De Michelis launched his literary career with a volume of poetry published in 1927 and entitled Aver vent'anni (loosely, "Aged twenty") which was followed by his first narrative work, Adamo (1930), three years later. This marked him out as a proponent of the new neorealist literary movement. He moved from Vicenza to Rome in 1932. After producing two collections of short stories - Bugie (1931) and Distacco (1934) - he devoted himself principally to non-fiction, producing studies of Grazia Deledda, Federigo Tozzi, Giovanni Verga, Fyodor Dostoevsky, Alberto Moravia, Alessandro Manzoni, Gabriele D'Annunzio and Giuseppe Gioachino Belli. Later he returned to another focus which was on poetry, with significant collections published in 1962 and in 1965 (Poesie a ritroso and Viaggio in carrozza).

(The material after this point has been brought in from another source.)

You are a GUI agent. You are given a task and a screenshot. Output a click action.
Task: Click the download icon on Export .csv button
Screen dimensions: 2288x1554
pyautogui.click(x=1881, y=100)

In 1933 he teamed up with Mario Pannunzio and Antonio Delfini to create what became the liberal-leaning Oggi magazine, described originally as "a weekly journal of literature and the arts" (Settimanale di lettere ed arti).

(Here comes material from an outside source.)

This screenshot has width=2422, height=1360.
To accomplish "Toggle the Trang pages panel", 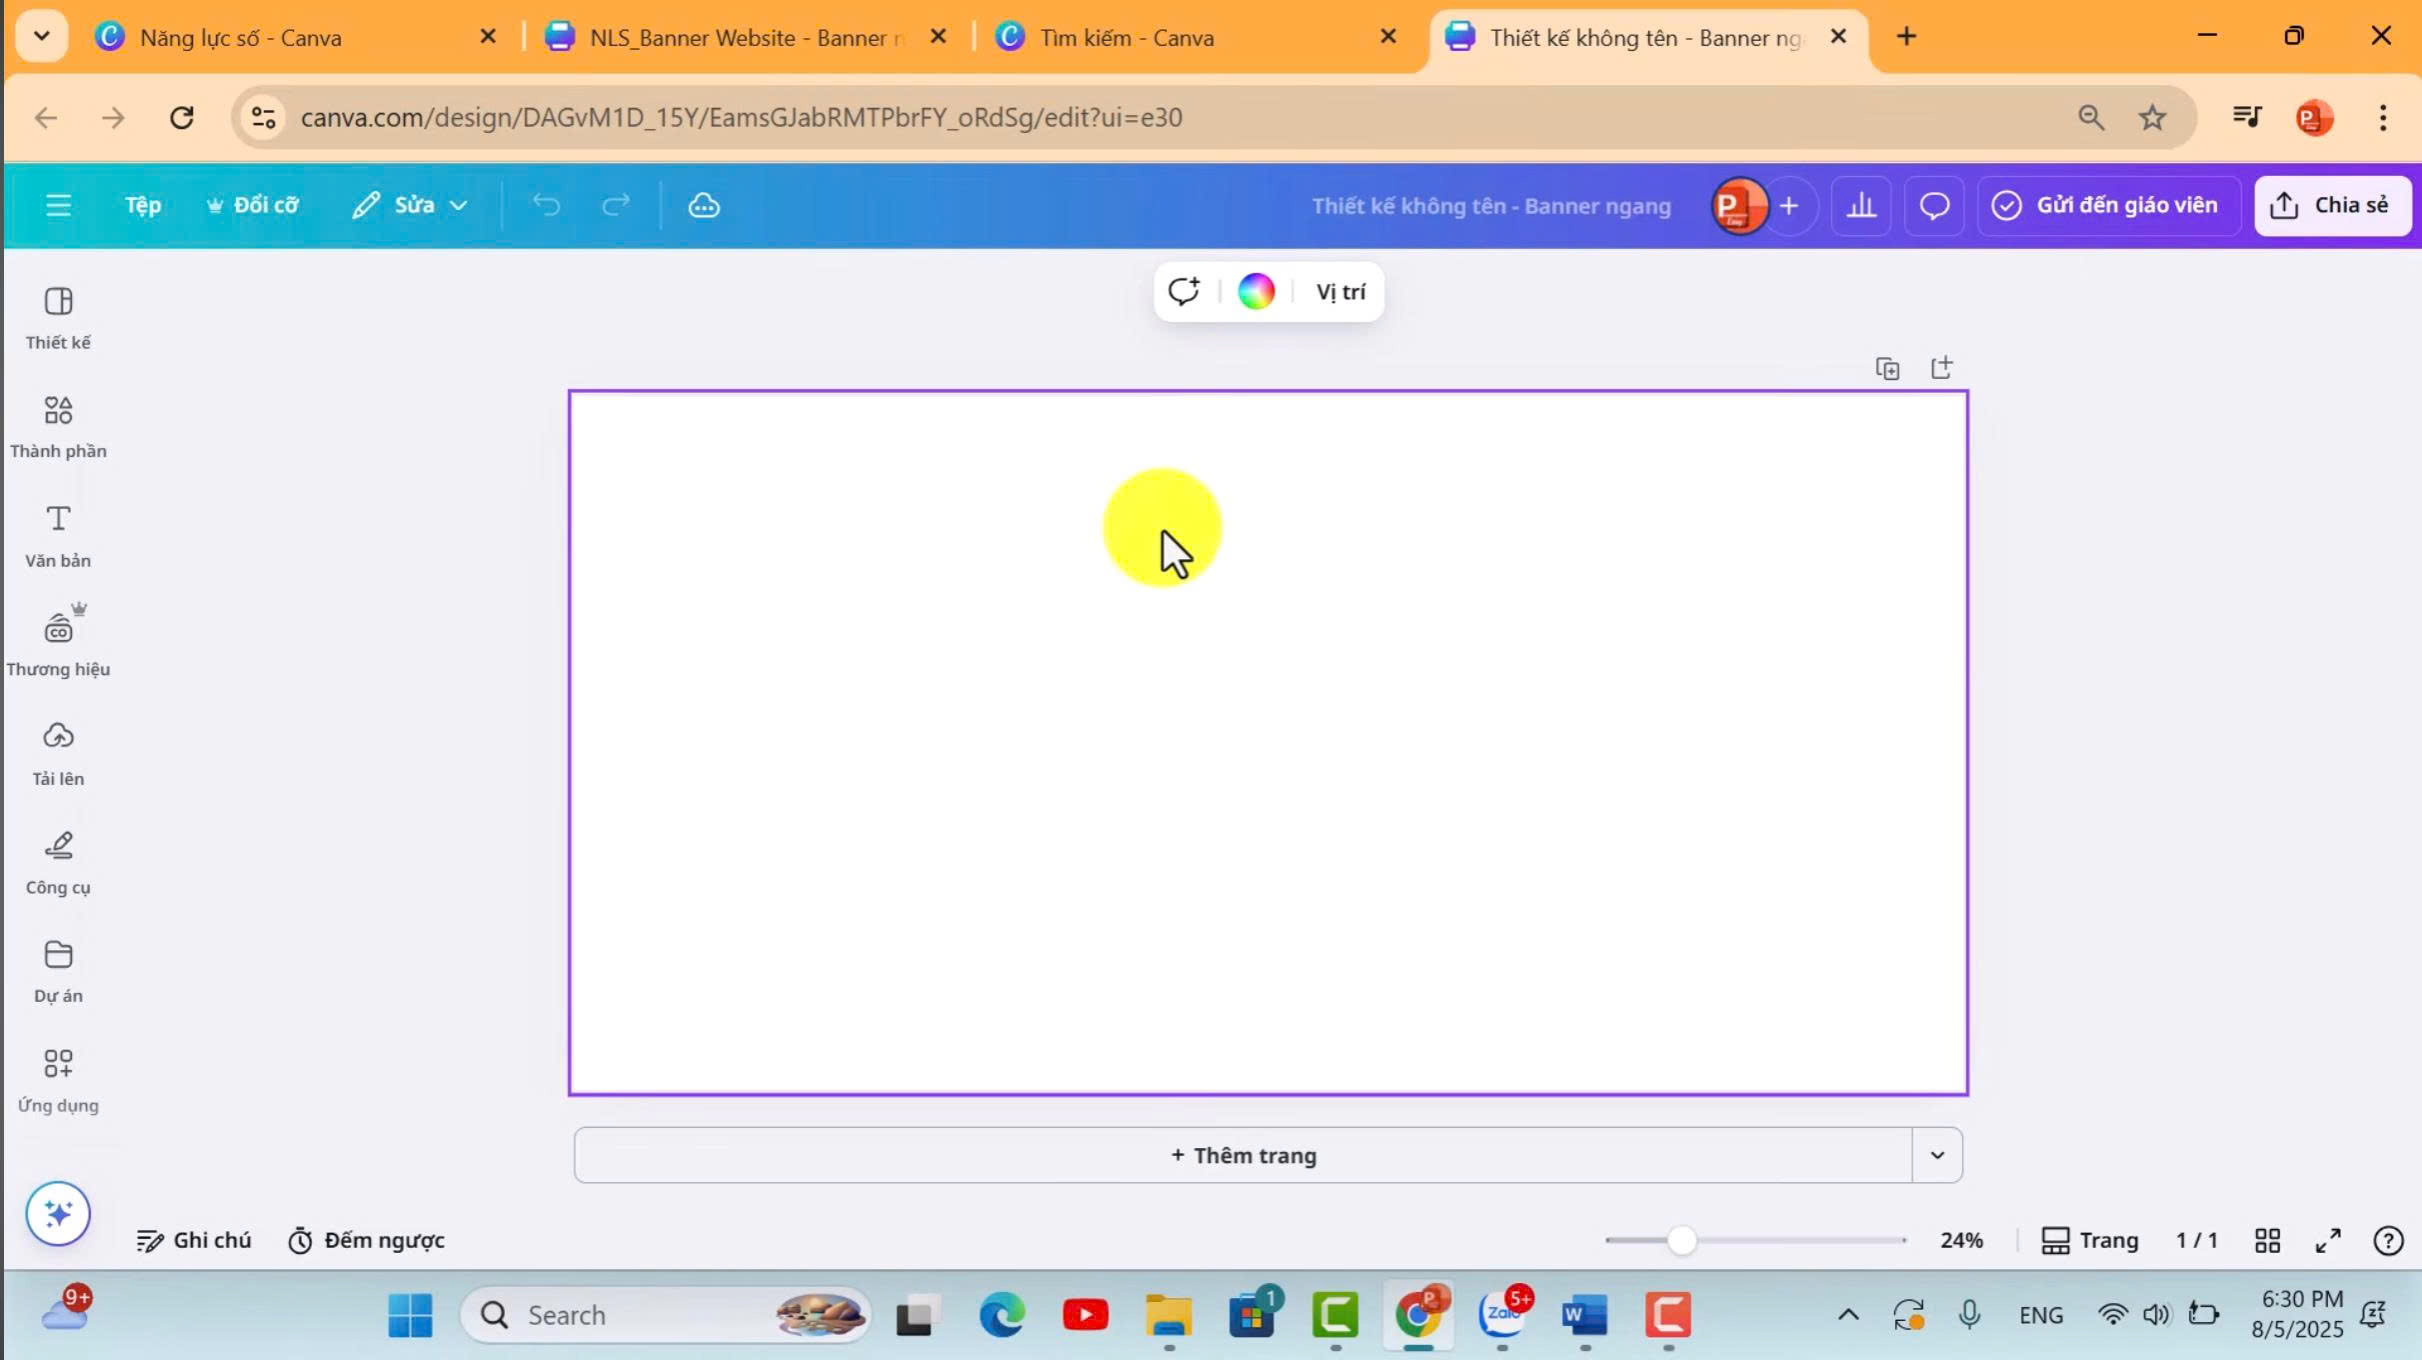I will (x=2090, y=1240).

== Memberships and awards (selection) ==
De Michelis was a member of the Accademia degli Arcadi. He received various awards, including the Fracchia Prize for narrative organised by the La Fiera Letteraria. He received the Manzoni Prize and the D'Annunzio Prize; and the Roncaglia Prize from the Accademia dei Lincei in respect of his entire non-fiction output.

== Legacy ==
Eurialo De Michelis built up a significant library which was sold to the Biblioteca Classense in Ravenna after he died. De Michelis maintained contact with many leading figures of twentieth century Italian literature: the collection offers important insights and comprises many volumes covering fiction, non-fiction and poetry.

His personal papers are deposited at the University of Pavia Manuscripts Centre, and in the Venetian Manuscripts Archive at the University of Padua.